(Items from a collection)
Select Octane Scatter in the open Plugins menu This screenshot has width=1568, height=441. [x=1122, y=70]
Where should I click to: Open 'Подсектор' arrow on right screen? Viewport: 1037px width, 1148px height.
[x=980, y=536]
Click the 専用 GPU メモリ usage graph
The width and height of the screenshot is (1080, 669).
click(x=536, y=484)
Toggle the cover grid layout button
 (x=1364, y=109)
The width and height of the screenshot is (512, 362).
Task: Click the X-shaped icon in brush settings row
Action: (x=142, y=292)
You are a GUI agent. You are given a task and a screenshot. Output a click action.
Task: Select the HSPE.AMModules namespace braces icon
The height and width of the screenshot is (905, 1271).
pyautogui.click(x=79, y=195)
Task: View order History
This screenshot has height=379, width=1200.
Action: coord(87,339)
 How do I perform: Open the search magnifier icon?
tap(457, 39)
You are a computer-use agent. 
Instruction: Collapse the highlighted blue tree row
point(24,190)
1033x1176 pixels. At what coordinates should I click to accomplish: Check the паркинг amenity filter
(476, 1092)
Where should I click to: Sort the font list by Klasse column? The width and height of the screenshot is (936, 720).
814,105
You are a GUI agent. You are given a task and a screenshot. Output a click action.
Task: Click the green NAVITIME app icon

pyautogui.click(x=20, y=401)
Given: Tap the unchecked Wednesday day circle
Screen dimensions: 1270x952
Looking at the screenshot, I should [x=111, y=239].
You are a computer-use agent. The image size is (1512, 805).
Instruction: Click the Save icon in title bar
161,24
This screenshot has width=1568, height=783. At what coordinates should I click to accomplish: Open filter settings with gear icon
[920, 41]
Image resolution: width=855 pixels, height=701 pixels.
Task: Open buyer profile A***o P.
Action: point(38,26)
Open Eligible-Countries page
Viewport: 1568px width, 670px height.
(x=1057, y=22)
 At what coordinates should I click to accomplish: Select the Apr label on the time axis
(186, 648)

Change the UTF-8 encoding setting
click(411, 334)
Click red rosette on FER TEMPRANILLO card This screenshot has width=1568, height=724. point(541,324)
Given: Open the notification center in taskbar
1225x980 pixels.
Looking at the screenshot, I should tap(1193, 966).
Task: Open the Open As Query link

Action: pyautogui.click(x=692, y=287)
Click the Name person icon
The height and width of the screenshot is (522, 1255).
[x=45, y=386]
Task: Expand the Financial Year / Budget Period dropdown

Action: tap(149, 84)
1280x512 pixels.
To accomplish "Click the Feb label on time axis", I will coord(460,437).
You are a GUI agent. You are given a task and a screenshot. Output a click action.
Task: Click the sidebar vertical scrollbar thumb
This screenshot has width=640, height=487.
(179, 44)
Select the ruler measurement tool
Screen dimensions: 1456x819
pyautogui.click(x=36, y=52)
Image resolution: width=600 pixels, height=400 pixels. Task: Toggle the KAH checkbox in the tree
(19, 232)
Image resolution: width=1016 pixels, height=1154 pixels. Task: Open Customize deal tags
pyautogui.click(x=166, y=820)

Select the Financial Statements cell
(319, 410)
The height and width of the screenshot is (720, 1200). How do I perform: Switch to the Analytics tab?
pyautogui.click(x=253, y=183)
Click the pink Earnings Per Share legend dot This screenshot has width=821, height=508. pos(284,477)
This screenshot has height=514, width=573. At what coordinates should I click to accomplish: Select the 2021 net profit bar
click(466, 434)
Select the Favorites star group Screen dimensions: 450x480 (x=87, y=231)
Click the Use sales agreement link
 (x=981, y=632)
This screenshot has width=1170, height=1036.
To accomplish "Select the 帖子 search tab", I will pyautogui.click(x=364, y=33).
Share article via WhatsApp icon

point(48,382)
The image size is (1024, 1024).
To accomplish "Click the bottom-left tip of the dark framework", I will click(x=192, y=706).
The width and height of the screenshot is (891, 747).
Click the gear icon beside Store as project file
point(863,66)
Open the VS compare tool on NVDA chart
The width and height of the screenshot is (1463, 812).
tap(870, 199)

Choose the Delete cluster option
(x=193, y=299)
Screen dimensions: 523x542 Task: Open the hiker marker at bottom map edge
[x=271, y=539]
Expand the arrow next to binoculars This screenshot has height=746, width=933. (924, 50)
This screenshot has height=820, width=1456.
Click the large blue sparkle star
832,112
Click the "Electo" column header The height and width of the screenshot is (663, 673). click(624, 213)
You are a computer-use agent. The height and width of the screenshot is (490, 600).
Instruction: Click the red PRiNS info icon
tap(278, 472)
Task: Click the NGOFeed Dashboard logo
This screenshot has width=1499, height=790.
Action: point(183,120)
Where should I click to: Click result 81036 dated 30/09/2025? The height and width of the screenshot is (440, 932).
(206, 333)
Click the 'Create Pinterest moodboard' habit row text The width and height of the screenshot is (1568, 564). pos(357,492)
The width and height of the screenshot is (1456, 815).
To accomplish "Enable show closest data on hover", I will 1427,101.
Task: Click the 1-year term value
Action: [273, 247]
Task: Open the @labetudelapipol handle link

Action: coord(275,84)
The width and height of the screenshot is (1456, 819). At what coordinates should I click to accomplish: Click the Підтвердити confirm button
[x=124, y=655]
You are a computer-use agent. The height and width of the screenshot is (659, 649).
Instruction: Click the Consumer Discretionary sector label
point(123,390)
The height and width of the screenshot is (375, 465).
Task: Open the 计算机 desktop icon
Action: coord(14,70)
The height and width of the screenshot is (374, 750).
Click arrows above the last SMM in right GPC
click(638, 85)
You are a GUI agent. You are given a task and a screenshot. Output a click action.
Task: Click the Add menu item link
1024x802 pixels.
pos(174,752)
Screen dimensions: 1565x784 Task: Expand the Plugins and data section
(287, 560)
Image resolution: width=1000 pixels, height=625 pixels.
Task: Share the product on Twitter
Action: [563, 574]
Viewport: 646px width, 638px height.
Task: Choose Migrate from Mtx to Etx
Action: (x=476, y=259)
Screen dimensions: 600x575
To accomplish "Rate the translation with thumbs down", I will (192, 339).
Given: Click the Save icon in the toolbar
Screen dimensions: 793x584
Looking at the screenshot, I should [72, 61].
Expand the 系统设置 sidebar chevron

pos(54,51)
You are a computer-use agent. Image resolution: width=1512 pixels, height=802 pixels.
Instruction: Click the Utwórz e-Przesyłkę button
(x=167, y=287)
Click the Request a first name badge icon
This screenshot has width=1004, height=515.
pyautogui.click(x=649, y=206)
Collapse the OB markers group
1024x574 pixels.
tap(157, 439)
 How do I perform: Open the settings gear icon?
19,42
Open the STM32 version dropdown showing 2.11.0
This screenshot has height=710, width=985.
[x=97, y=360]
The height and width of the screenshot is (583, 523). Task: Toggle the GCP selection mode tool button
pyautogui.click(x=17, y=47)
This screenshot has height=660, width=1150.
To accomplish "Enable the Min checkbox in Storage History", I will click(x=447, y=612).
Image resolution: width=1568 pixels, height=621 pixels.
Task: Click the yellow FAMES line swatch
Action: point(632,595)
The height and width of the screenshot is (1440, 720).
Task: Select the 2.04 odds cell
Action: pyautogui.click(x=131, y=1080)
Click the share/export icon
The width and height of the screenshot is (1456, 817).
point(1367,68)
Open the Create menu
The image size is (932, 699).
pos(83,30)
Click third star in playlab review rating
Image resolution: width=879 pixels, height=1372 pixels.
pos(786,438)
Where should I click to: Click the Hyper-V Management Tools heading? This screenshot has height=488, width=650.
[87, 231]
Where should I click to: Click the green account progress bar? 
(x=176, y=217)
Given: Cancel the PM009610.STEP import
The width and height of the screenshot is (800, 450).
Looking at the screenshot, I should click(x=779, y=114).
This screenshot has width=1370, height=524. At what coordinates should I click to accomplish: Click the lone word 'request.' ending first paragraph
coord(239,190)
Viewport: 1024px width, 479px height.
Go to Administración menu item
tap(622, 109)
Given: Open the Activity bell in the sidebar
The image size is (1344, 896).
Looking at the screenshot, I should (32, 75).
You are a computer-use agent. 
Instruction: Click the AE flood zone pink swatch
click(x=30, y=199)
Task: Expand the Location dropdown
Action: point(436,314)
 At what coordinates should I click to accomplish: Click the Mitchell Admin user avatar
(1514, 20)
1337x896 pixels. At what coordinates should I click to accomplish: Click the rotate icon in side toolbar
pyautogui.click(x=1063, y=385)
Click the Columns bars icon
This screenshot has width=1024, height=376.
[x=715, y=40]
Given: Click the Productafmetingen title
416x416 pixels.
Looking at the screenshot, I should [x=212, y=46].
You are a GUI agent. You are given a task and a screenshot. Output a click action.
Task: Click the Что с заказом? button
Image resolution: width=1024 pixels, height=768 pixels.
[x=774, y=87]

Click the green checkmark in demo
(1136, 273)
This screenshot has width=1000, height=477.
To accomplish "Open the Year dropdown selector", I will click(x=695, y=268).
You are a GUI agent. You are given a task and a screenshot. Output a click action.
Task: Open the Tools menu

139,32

▸ **INSTRUCTION**
Write out these lines exactly, beginning at the line that contains "Given: Click the Productafmetingen title" and continuing through the last line of the items.

▸ **RESPONSE TO THIS EXERCISE**
Given: Click the Productafmetingen title
416x416 pixels.
Looking at the screenshot, I should [x=212, y=46].
You are a GUI agent. You are given a task and a screenshot. Output a click action.
Task: Click the Что с заказом? button
Image resolution: width=1024 pixels, height=768 pixels.
[x=774, y=87]

Click the green checkmark in demo
(1136, 273)
This screenshot has width=1000, height=477.
To accomplish "Open the Year dropdown selector", I will click(x=695, y=268).
You are a GUI agent. You are given a task and a screenshot. Output a click action.
Task: Open the Tools menu

139,32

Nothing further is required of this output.